Start of PROVIDED DATA
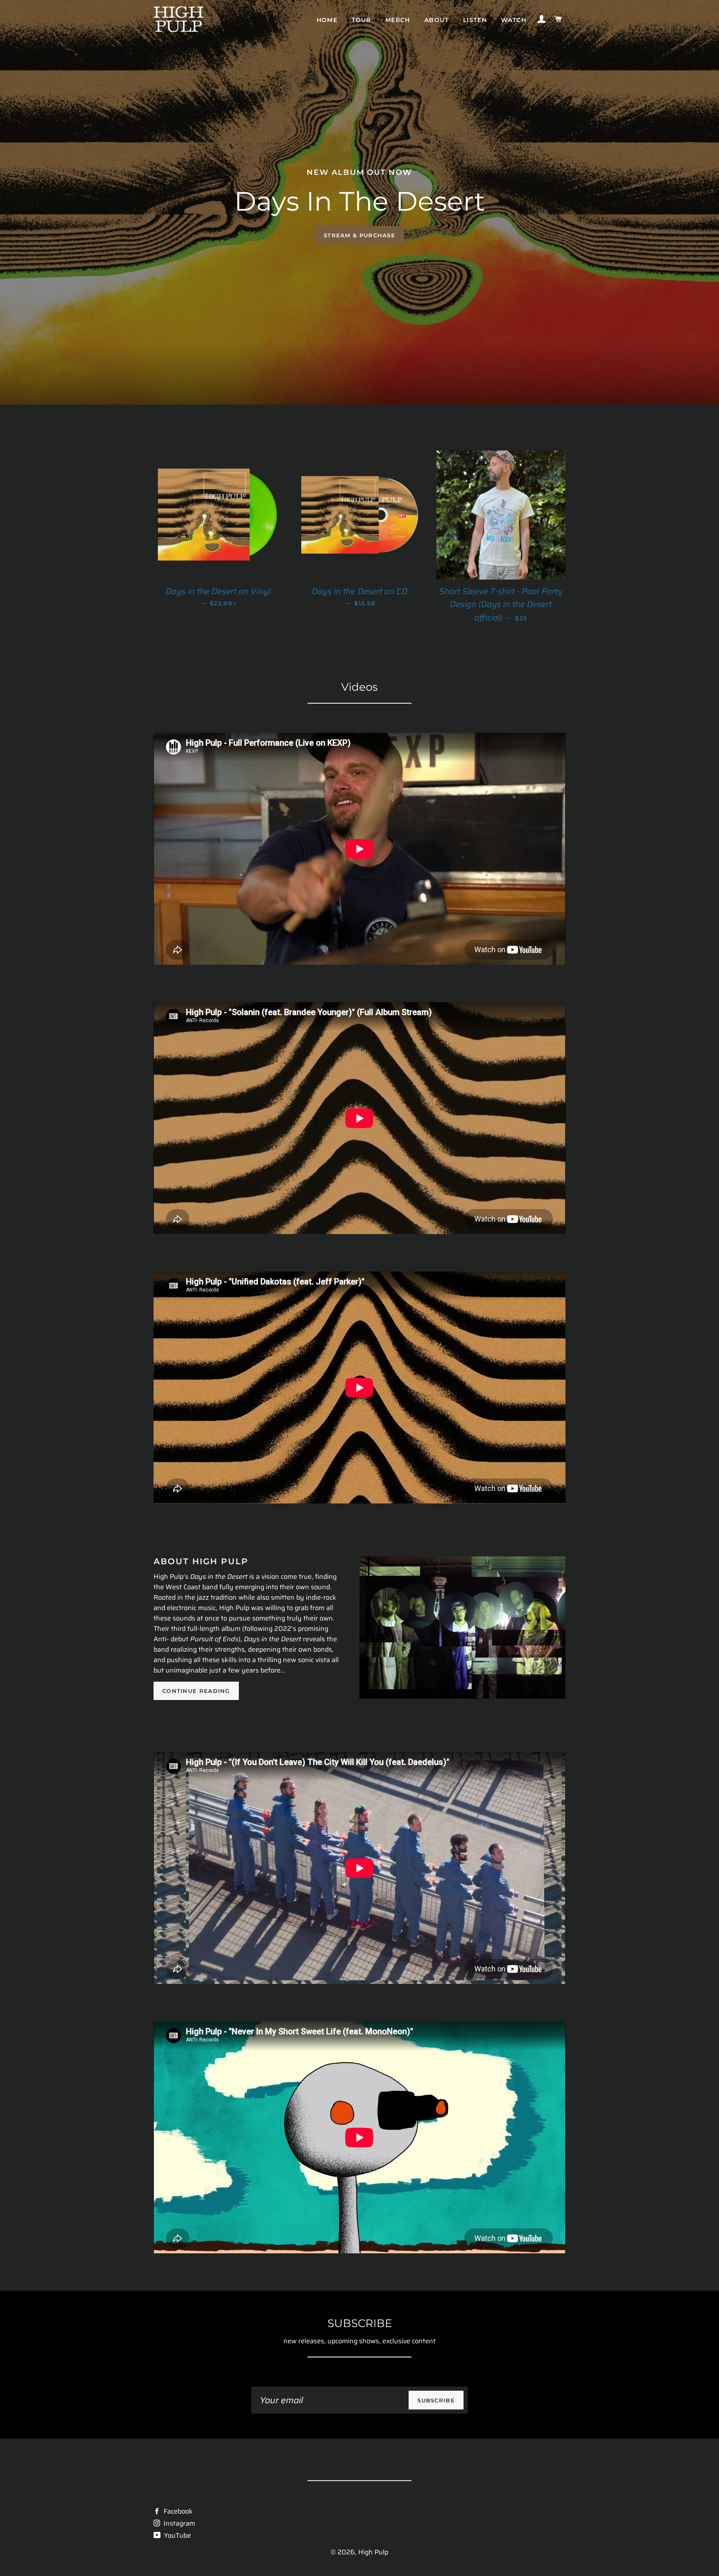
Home (327, 20)
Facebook (177, 2511)
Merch (397, 20)
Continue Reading (196, 1690)
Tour (361, 20)
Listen (475, 20)
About (436, 20)
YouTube (176, 2535)
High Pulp (373, 2552)
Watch (513, 20)
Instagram (178, 2523)
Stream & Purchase (359, 235)
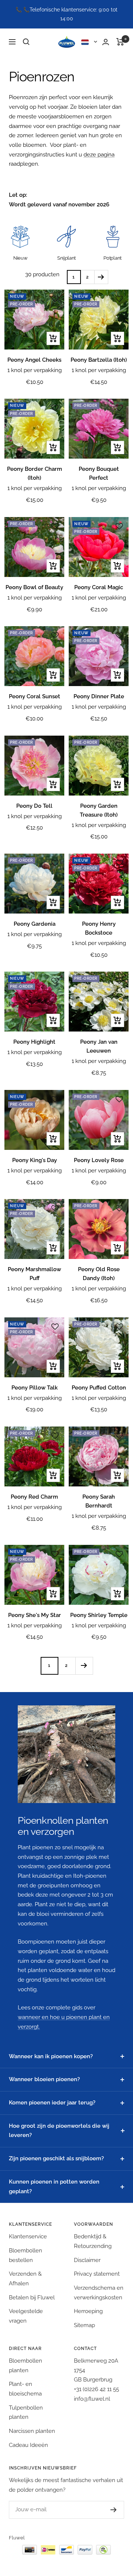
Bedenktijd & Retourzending (93, 2241)
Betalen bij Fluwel (32, 2297)
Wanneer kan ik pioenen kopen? (51, 2056)
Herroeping (88, 2311)
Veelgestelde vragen (26, 2316)
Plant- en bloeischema (25, 2389)
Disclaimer (87, 2260)
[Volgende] (101, 277)
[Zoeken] (26, 41)
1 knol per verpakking (34, 370)
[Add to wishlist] (55, 298)
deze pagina (99, 154)
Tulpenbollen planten (26, 2412)
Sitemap (84, 2325)
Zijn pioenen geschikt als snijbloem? (56, 2158)
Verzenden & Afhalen (25, 2279)
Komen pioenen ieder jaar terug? (52, 2102)
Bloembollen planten (25, 2365)
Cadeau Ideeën (28, 2445)
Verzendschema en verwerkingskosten (98, 2293)
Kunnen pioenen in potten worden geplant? (54, 2186)
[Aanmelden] (106, 2509)
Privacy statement (97, 2274)
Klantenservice (28, 2236)
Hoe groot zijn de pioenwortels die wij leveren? (59, 2131)
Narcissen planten (32, 2431)
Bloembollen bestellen (25, 2255)
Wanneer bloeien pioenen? (44, 2079)
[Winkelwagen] (120, 41)
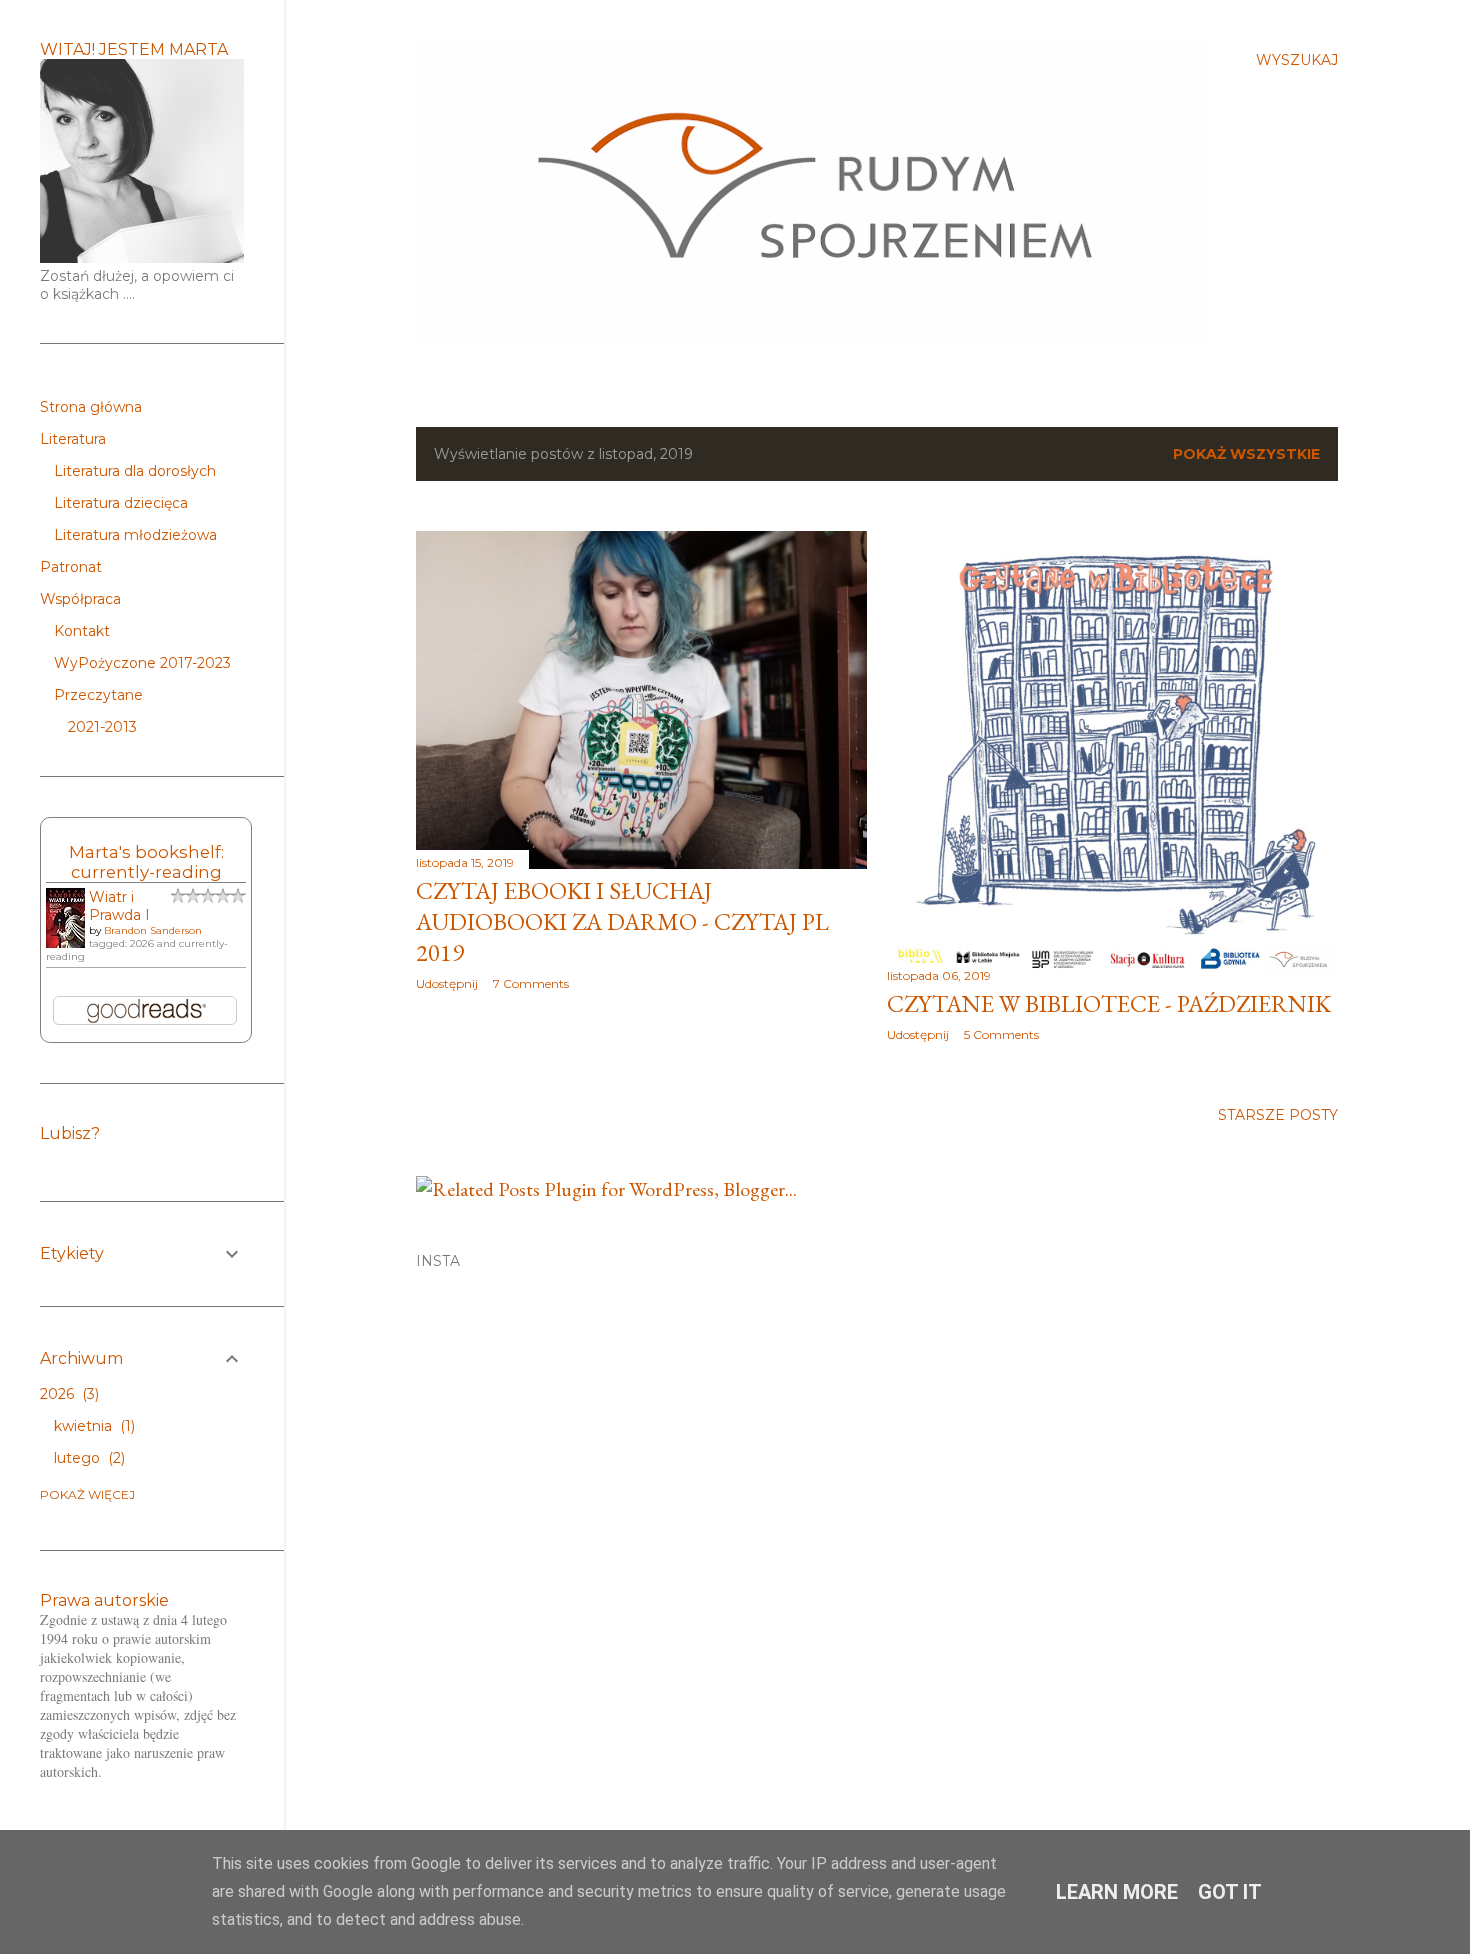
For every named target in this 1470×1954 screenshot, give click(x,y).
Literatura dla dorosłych (135, 471)
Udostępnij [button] (447, 983)
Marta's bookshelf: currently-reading (146, 862)
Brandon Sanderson (153, 930)
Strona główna (91, 407)
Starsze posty (1278, 1115)
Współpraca (80, 599)
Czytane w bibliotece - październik (1109, 1003)
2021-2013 (102, 727)
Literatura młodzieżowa (135, 535)
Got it (1230, 1892)
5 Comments (1001, 1034)
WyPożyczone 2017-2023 (142, 663)
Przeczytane (98, 695)
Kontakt (82, 631)
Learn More (1117, 1892)
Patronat (71, 567)
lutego (87, 1458)
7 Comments (531, 983)
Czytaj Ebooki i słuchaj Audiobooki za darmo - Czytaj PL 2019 (622, 921)
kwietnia (92, 1426)
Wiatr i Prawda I (119, 906)
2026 (67, 1394)
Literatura (73, 439)
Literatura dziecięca (121, 503)
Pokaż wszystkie (1246, 454)
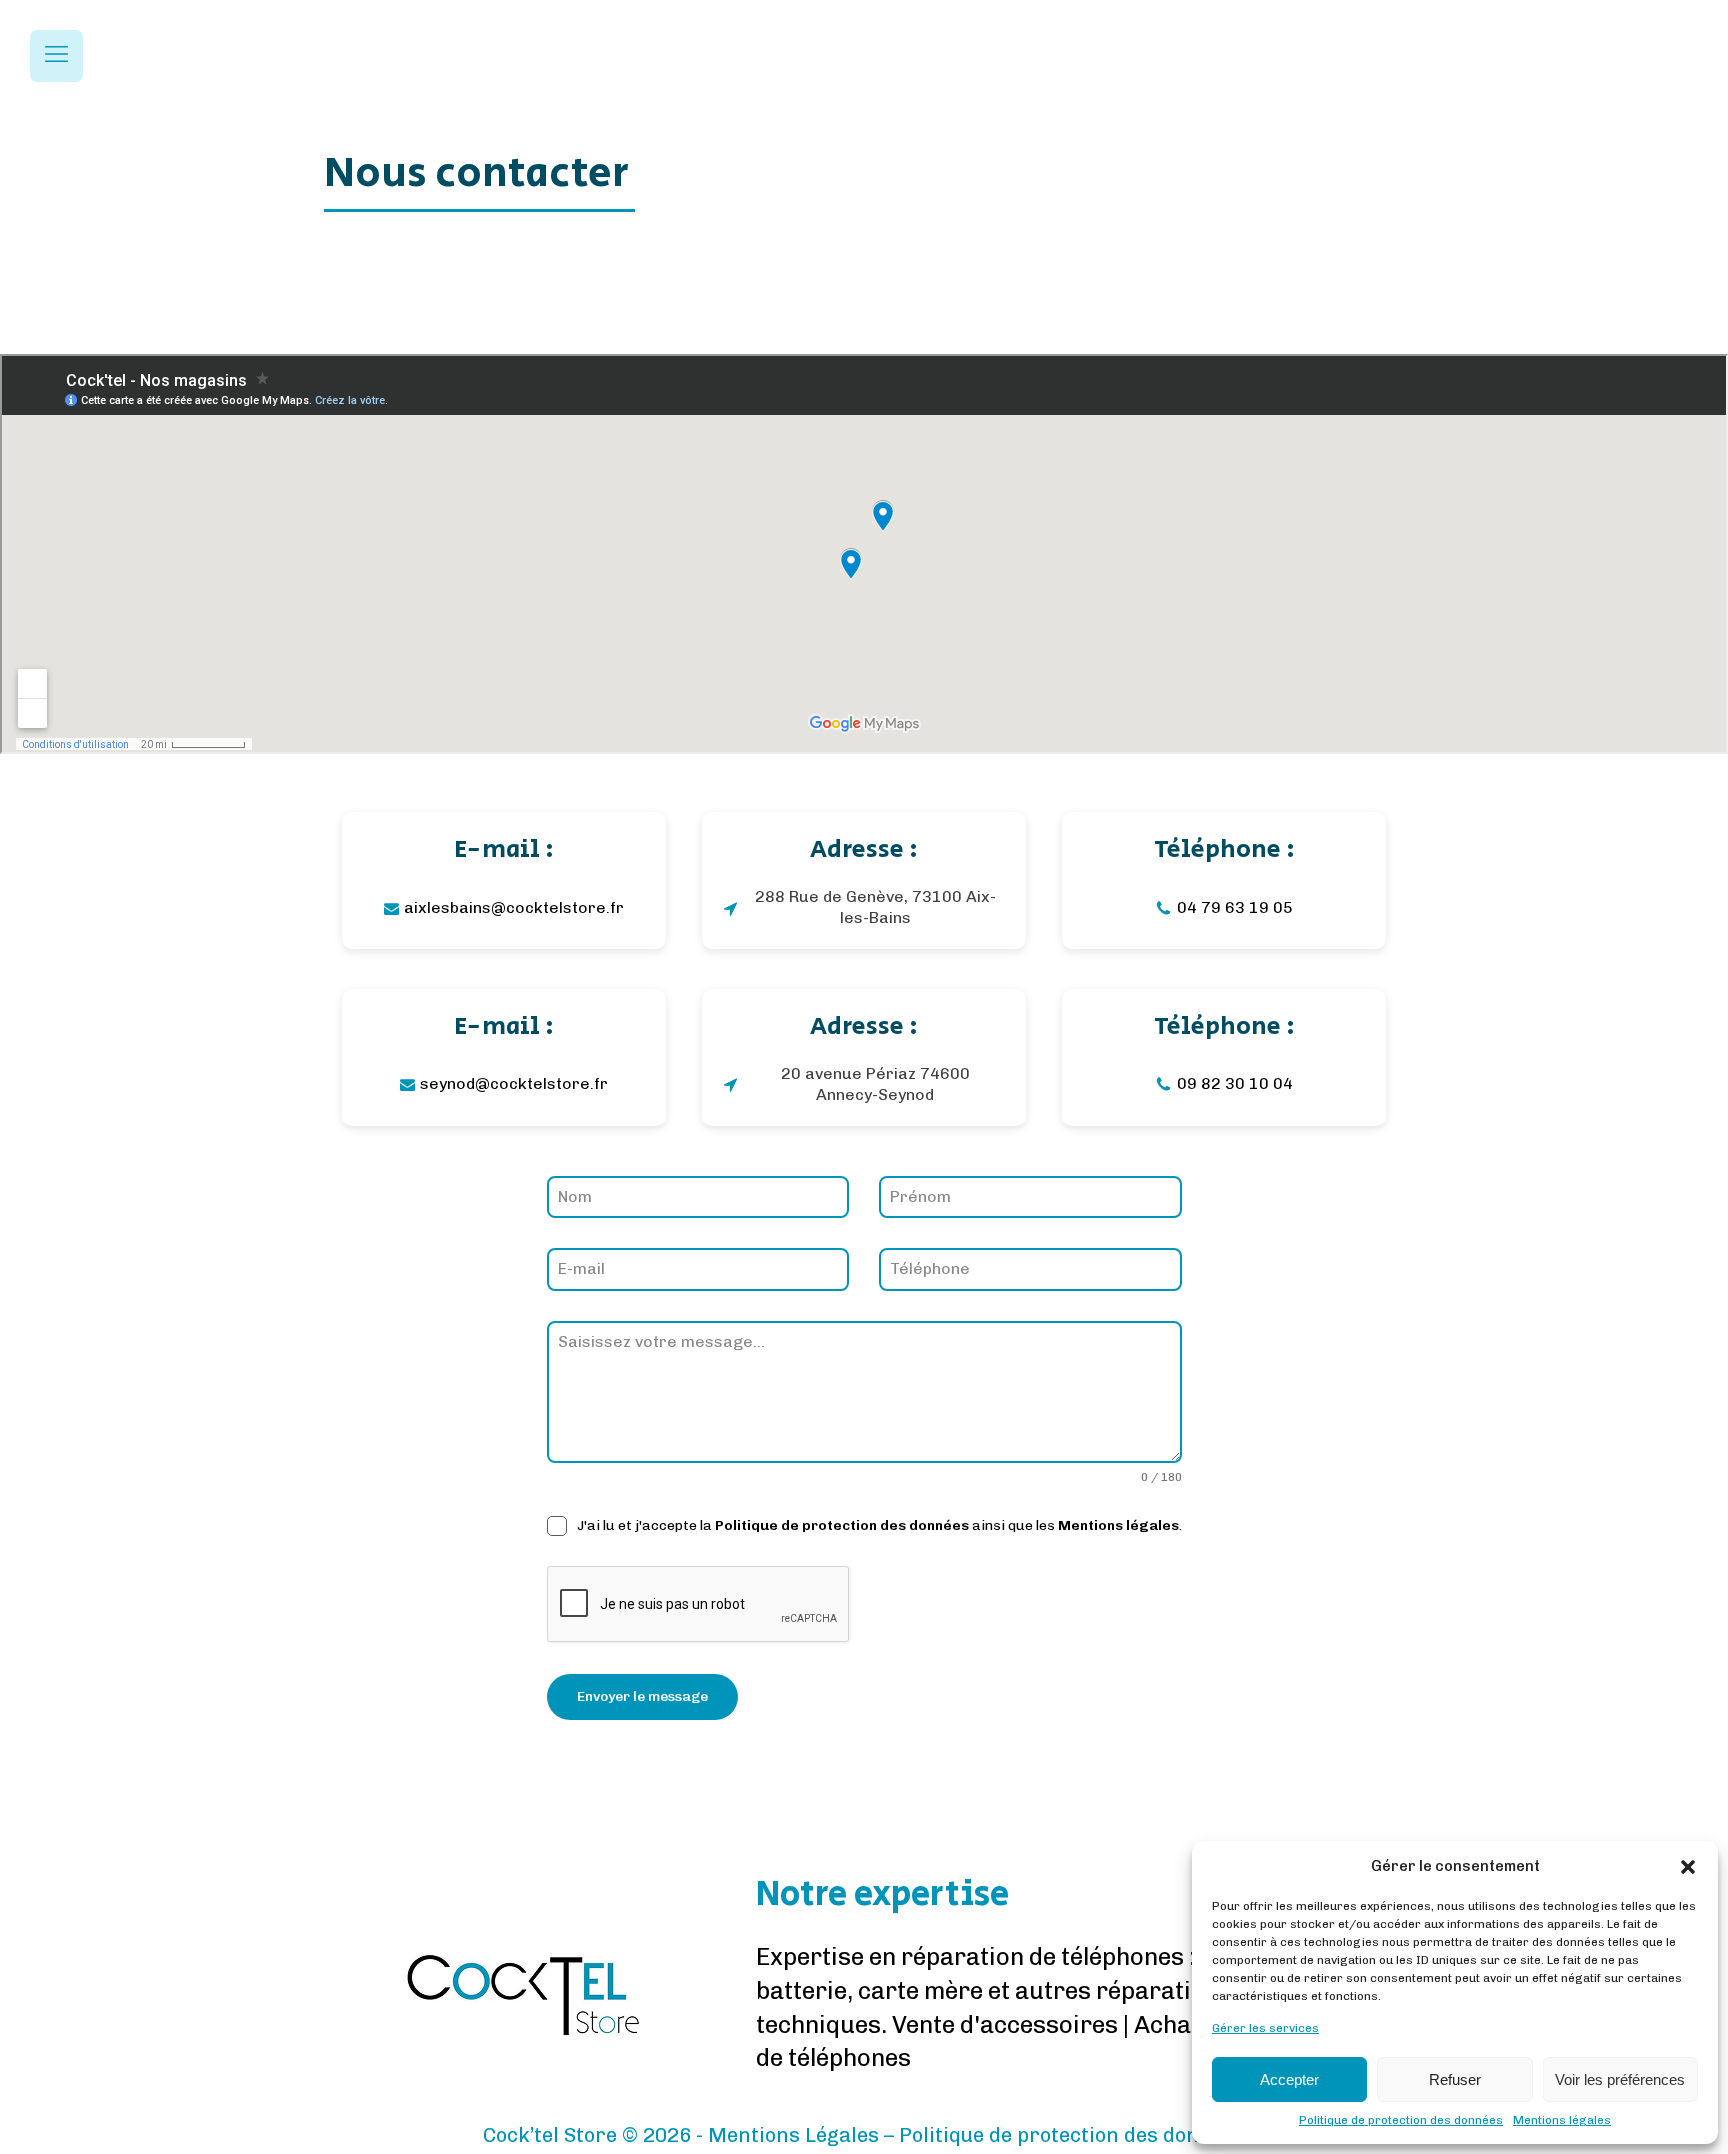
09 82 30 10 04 (1235, 1083)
End of PROVIDED DATA
■ WHAT YOU ARE ASKED TO DO
Nothing should appear in the answer except the lines above from the line with "Kunnen pioenen in" through the line with "Wanneer bloeien pioenen? (44, 2079)", both included, written out exactly.

■ COMPLETED TASK
Kunnen pioenen in potten worden geplant? (54, 2186)
[Aanmelden] (106, 2509)
Privacy statement (97, 2274)
Klantenservice (28, 2236)
Hoe groot zijn de pioenwortels die wij leveren? (59, 2131)
Narcissen planten (32, 2431)
Bloembollen bestellen (25, 2255)
Wanneer bloeien pioenen? (44, 2079)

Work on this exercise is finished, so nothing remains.